To be honest, this is basically what I wear to work every day. The black mock turtleneck is a Korean brand whose name I can't decipher on the tag, purchased in Seoul, and the black pants are J. Crew's Minnie pant in stretch twill. Those are the black ballet flats from Banana Republic, paired white athletic socks that belong to my boyfriend. In this case, the look is simple, so the success comes from the attitude, which is playful and gamine and confident. So I had to try to find a release through dance, of course.
No matter how hard I try, I am not as graceful as Audrey, and definitely not a trained ballerina. That's OK though, because my outfit is still chic, although I might leave the white socks in by boyfriend's gym bag next time.
Breakfast At Tiffany's
Hepburn's most iconic movie look is from the opening scene of Breakfast at Tiffany's. Wearing a stunning black dress, paired with a perfectly opulent pearl necklace and diamond tiara, Holly Golightly is standing wistfully in front of Tiffany's on New York City's Fifth Avenue, chewing on a Danish and sipping on some coffee from a street vendor, fighting off the mean reds. It's perfect and simple and iconically Hepburn. There's no way I was going to recreate Hepburn's best looks without giving this one a shot.
I didn't have an elaborate pearl and diamond necklace, but I do actually own a necklace from Tiffany's. It's a silver Elsa Peretti Open Heart Pendant necklace my parents gave me for my sixteenth birthday, which I felt was totally in the spirit of the look even if it's not the most accurate to the outfit from the movie. In another scene from Breakfast at Tiffany's, Holly Golightly scrambles around her apartment, looking for her black alligator pumps, which she would have paired with her black dress.

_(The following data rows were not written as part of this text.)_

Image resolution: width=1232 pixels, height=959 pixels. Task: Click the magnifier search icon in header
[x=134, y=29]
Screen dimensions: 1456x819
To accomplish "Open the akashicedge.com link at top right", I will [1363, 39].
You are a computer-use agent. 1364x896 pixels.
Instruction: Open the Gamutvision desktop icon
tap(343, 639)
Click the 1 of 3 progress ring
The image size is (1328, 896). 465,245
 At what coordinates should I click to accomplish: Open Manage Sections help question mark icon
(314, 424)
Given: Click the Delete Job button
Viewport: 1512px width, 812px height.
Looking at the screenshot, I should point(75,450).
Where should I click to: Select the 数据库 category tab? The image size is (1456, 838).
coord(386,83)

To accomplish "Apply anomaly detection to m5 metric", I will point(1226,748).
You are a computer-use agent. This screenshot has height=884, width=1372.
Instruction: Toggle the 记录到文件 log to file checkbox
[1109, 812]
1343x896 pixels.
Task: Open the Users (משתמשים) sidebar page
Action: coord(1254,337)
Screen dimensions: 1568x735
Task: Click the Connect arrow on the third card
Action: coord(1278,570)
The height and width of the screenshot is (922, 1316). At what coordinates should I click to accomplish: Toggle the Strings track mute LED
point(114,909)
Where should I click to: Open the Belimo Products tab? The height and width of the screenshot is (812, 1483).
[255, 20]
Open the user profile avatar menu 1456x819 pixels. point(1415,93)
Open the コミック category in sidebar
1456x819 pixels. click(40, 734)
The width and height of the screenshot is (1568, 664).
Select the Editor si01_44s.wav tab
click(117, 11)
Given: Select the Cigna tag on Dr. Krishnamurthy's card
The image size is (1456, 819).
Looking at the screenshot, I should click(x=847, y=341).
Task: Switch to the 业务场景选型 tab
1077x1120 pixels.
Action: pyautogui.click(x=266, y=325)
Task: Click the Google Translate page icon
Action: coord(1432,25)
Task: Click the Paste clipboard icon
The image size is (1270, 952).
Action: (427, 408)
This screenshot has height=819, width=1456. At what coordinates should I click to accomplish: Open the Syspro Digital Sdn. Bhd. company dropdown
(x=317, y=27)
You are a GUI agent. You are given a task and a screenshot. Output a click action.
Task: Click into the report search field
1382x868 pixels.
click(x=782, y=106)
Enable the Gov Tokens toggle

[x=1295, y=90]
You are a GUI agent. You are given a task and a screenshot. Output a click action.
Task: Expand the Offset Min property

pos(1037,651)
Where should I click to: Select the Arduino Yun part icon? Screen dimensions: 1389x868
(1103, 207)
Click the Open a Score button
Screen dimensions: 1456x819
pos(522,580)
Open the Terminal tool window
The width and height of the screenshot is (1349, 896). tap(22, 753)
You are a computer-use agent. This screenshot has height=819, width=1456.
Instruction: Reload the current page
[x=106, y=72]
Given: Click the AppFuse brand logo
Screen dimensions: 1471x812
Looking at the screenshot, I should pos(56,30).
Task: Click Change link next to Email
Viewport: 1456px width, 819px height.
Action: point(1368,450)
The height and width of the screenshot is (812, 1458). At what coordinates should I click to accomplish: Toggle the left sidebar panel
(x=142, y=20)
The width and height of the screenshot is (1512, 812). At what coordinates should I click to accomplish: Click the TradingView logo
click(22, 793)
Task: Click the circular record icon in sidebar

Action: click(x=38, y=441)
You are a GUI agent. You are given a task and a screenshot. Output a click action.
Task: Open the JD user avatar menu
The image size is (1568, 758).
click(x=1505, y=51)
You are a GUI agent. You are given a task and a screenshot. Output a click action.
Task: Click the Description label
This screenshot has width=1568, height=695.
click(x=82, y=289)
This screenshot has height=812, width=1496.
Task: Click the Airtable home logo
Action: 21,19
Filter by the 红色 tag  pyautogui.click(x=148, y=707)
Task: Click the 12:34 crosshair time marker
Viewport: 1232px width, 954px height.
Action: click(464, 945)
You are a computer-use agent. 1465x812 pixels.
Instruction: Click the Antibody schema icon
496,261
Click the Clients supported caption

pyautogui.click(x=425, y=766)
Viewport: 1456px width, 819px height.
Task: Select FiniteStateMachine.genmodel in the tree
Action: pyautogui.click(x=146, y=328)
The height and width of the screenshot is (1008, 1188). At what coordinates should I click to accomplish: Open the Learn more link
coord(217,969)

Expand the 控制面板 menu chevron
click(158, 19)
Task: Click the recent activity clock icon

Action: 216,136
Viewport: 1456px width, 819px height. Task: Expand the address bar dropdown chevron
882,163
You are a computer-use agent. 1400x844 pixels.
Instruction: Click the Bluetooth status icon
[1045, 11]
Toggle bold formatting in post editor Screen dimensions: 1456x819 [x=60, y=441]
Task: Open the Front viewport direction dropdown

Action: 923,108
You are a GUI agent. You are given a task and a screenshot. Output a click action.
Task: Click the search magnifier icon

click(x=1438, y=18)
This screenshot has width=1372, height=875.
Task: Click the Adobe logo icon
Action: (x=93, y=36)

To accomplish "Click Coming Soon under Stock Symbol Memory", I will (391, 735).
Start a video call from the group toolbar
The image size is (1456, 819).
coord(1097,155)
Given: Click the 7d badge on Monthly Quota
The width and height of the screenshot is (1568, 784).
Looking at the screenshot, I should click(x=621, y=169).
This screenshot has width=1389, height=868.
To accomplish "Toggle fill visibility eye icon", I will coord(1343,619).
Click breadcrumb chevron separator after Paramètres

I, for better or worse, do not own a pair of black alligator pumps, but I do have a pair of Via Spiga calfskin leopard pumps, which I feel would be the modern-day equivalent of Holly Golightly's footwear. Leopard print is basically a neutral now, anyway. My LBD is ASOS, not Givenchy, as it is in the movie, but it totally does the trick and might be one of the most lovely dresses I own. The top-knot is all natural, the tiara is actually a necklace from H&M that I bobby-pinned to my head, and the cat-eye tortoiseshell sunglasses are vintage, which really means they were taken from my mother's closet. When I walked out to take this picture my boyfriend high-fived me, because even he knew exactly what movie character I was channeling. This look isn't a perfect recreation, but it's just as classy as the original and something I'd feel totally comfortable wearing to a nice cocktail party.
Really, none of these outfits are exactly what Hepburn wore, but that's not really the point of this exercise. Her influence and inspiration is evident in each look, and in each, I felt pulled together and poised and graceful and good about myself. If you're feeling stuck in you wardrobe, watch a couple of Audrey Hepburn's movies and get inspired. There's a good chance you already have a lot of the pieces in your closet to make it work.